Return the following from the records below: each line, word for word, starting with the line that contains "Toggle the Filters" and going on through the line that contains "Task: Expand the", with nothing outside that range.
>>>
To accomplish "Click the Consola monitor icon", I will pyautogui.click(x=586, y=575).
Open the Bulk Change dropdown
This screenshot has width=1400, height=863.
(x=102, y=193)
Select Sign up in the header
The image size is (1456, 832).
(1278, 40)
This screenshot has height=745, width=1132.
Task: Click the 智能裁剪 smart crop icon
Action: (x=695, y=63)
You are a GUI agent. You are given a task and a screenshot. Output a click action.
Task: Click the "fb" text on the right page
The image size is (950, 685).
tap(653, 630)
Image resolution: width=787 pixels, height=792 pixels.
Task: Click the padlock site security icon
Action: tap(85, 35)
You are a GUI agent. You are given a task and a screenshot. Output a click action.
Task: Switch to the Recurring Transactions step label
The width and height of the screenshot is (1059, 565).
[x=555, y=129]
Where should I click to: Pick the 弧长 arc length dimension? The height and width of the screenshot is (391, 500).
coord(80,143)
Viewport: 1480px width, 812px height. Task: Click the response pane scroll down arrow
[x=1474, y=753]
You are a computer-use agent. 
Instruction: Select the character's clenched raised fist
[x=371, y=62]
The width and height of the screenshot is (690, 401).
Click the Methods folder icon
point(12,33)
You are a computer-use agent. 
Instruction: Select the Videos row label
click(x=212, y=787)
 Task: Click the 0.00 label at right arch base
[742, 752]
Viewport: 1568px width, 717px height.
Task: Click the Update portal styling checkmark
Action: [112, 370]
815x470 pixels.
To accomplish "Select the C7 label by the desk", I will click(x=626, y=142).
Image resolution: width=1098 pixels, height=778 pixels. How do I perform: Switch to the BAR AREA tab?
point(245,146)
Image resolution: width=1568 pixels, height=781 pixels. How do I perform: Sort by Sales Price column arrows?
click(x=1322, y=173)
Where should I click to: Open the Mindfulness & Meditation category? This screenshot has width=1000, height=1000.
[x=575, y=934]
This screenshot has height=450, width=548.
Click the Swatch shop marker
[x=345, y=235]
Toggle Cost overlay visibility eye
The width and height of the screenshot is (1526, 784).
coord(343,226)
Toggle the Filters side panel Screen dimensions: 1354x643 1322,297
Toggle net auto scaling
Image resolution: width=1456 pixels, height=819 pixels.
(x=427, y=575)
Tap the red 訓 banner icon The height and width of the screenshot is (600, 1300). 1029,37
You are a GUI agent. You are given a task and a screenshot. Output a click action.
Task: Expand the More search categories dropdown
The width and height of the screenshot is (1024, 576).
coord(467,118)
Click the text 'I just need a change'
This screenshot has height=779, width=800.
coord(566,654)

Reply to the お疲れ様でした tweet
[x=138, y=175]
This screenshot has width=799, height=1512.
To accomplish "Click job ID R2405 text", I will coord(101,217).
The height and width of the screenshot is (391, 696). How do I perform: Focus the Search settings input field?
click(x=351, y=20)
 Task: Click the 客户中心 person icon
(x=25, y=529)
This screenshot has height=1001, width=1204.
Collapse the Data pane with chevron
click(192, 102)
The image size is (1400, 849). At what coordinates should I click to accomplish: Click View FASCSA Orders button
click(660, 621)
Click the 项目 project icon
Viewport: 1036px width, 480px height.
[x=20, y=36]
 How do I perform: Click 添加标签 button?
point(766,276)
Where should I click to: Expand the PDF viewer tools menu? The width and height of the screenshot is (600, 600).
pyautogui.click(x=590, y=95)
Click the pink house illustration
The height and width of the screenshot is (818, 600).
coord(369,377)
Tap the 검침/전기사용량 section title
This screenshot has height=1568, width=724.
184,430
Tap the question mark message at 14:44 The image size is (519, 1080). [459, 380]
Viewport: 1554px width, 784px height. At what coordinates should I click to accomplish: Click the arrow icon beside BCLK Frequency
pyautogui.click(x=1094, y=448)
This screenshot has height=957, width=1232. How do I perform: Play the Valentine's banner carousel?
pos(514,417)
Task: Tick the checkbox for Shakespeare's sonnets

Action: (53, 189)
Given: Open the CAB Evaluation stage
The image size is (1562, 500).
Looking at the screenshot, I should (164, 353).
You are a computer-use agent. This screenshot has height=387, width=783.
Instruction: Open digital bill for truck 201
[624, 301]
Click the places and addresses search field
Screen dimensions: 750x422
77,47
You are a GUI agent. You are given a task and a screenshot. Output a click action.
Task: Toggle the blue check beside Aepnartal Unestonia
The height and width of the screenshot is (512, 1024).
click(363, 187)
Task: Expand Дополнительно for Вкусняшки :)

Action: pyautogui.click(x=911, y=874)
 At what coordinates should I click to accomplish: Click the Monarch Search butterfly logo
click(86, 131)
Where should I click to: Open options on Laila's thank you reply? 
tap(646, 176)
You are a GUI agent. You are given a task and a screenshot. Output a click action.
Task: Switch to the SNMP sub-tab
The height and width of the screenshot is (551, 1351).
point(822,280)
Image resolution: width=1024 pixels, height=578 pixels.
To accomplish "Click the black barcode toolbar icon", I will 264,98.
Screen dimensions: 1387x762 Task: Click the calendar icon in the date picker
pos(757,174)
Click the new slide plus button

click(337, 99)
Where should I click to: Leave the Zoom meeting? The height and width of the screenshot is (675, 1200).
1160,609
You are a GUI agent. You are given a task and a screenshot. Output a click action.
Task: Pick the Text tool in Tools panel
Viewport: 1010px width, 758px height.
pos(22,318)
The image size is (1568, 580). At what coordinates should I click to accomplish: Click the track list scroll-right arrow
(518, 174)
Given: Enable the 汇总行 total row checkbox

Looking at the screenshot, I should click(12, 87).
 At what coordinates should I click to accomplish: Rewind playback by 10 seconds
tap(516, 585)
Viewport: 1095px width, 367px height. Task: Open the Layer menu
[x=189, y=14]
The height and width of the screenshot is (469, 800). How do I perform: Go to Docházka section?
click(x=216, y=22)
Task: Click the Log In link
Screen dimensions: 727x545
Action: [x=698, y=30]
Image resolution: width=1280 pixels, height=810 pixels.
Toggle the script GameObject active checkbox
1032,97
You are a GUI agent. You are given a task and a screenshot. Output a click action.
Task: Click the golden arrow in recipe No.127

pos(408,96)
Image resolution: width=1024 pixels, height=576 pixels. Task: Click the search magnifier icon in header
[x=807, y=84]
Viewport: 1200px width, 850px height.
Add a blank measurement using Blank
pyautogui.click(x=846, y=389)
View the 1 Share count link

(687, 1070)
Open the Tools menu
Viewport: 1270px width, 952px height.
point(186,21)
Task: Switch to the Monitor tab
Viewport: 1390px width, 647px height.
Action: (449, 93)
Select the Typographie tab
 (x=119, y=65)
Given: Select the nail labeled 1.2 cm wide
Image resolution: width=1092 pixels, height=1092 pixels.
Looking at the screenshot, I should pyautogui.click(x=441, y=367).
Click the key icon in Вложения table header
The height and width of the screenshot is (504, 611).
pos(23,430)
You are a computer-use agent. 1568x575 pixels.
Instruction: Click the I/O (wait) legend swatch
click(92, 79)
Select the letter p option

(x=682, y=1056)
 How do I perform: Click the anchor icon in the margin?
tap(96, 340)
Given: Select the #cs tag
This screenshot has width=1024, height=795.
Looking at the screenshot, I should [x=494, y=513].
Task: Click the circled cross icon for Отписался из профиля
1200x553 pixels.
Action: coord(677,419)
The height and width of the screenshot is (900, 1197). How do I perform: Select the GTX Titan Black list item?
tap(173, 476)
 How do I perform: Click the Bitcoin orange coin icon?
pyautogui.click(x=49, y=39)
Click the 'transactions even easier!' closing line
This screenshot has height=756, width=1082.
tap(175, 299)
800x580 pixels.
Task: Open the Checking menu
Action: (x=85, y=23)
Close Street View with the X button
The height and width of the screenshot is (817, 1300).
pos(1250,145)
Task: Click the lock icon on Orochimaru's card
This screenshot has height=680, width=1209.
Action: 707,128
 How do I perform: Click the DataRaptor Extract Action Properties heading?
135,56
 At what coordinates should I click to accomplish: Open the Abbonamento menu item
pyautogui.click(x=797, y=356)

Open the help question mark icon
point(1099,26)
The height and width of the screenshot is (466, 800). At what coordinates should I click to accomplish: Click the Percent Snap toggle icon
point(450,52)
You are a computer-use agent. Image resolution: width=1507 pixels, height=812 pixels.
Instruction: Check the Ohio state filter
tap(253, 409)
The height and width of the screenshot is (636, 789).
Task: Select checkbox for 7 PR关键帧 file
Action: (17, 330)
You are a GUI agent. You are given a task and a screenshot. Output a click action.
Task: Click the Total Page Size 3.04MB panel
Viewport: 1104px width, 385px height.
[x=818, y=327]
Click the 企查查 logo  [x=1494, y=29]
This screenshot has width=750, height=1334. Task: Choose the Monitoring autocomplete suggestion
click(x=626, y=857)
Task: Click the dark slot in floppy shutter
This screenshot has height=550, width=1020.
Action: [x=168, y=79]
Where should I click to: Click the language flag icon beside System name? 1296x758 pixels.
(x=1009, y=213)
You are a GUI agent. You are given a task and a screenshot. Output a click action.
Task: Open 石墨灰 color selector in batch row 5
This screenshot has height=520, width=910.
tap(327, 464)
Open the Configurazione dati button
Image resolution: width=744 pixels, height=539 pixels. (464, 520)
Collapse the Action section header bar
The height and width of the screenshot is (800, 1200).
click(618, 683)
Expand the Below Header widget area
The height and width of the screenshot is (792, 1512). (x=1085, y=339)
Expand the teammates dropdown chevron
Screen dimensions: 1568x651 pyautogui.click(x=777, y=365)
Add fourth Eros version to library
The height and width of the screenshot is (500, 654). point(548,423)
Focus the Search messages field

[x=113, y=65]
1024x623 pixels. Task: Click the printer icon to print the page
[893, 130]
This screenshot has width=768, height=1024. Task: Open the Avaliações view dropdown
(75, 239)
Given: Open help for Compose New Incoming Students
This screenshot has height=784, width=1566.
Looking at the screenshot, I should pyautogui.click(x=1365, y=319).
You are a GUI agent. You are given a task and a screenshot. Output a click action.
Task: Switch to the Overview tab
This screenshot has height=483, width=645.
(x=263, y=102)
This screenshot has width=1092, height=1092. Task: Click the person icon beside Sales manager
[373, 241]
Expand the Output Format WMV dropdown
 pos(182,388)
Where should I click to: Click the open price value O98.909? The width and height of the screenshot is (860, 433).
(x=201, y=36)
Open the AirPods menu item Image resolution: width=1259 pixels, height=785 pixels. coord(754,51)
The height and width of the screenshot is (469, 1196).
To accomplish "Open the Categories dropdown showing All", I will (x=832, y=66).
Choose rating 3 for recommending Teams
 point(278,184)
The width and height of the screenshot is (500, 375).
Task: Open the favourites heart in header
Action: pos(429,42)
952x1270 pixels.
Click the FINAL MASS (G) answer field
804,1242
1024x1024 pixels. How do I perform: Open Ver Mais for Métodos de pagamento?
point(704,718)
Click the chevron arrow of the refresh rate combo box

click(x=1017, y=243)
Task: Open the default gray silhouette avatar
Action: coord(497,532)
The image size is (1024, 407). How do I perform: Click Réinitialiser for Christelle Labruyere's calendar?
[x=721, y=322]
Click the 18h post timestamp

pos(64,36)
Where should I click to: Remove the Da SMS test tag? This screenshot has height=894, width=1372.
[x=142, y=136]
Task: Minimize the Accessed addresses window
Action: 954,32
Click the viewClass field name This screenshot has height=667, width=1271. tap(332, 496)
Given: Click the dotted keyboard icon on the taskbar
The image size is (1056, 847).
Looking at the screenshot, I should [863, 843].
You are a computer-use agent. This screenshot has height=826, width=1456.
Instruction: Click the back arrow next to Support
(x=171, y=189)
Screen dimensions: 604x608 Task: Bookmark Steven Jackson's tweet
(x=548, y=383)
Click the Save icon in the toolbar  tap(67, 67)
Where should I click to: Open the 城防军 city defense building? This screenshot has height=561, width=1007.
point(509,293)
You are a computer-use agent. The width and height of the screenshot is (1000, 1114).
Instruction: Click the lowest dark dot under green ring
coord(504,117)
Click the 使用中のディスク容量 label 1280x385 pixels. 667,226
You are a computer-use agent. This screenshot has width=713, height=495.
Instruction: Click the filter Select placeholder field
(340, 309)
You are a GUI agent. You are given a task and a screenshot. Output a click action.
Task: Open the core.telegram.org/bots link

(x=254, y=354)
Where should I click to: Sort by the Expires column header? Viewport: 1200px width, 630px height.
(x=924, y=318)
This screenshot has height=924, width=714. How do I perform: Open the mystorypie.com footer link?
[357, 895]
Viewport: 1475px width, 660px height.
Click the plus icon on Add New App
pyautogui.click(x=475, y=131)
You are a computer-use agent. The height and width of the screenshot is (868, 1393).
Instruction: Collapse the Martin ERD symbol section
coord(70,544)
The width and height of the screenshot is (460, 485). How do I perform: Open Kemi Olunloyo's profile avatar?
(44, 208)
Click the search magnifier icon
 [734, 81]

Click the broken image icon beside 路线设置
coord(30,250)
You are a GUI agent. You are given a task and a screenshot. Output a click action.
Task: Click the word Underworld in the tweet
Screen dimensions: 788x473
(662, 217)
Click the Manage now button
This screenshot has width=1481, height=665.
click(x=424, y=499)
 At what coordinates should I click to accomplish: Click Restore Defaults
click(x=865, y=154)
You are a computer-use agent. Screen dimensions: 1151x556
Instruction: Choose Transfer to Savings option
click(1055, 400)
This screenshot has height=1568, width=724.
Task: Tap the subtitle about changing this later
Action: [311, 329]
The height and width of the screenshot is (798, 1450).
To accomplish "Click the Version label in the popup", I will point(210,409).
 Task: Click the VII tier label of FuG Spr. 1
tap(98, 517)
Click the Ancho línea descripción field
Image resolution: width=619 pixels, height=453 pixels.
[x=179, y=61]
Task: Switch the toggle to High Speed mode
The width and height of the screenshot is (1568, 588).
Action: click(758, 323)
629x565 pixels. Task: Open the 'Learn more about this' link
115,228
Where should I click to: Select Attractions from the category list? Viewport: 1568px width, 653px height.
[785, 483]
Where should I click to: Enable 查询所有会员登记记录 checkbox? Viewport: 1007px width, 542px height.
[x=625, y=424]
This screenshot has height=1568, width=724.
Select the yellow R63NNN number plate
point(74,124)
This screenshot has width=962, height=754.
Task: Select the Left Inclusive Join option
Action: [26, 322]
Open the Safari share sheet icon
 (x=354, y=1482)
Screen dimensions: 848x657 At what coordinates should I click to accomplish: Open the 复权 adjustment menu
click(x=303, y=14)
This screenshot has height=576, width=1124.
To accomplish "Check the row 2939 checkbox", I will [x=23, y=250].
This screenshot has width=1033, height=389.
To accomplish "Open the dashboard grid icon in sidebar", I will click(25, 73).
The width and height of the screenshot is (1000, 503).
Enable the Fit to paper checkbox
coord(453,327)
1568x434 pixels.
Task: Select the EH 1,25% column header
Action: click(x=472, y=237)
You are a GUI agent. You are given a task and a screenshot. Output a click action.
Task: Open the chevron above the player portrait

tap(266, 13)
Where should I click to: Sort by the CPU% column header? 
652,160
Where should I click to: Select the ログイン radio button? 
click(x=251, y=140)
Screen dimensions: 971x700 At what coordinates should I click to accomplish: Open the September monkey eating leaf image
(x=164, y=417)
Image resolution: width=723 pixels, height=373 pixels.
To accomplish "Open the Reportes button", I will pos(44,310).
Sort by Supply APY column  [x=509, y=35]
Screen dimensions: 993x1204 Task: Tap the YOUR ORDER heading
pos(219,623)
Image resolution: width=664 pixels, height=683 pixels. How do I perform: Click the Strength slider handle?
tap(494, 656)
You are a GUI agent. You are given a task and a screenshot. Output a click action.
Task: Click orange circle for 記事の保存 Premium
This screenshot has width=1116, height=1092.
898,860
<<<
= ANSWER TO THE PROBLEM =
Toggle the Filters side panel Screen dimensions: 1354x643 1322,297
Toggle net auto scaling
Image resolution: width=1456 pixels, height=819 pixels.
(x=427, y=575)
Tap the red 訓 banner icon The height and width of the screenshot is (600, 1300). 1029,37
You are a GUI agent. You are given a task and a screenshot. Output a click action.
Task: Expand the More search categories dropdown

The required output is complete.